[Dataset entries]
----
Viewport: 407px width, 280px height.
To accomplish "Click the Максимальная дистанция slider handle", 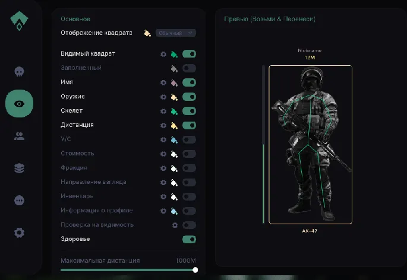I will (x=195, y=270).
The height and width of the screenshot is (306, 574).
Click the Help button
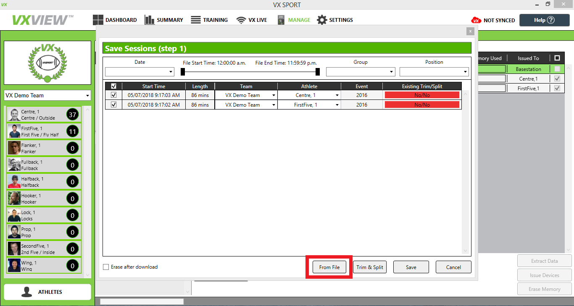pos(544,20)
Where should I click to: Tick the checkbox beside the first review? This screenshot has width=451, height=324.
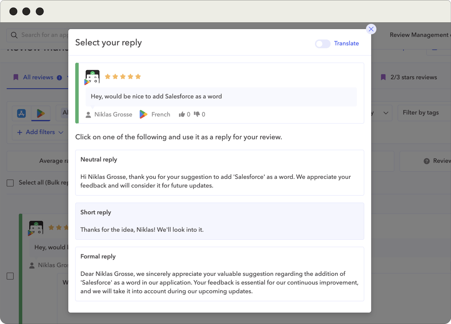point(10,276)
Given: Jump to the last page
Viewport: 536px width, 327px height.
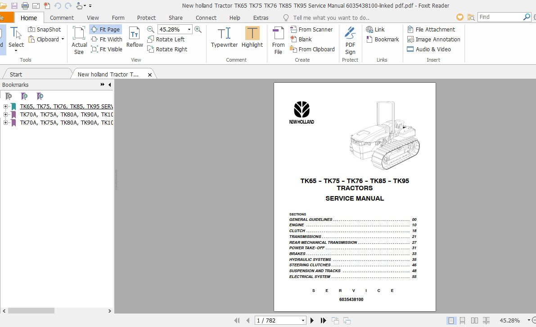Looking at the screenshot, I should (x=323, y=320).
----
**EXERCISE**
All lines from the one containing "Given: Jump to the last page" through the end of the data are to be written out exactly, with nothing added; skip the pictures.

**WRITTEN ANSWER**
Given: Jump to the last page
Viewport: 536px width, 327px height.
Looking at the screenshot, I should (x=323, y=320).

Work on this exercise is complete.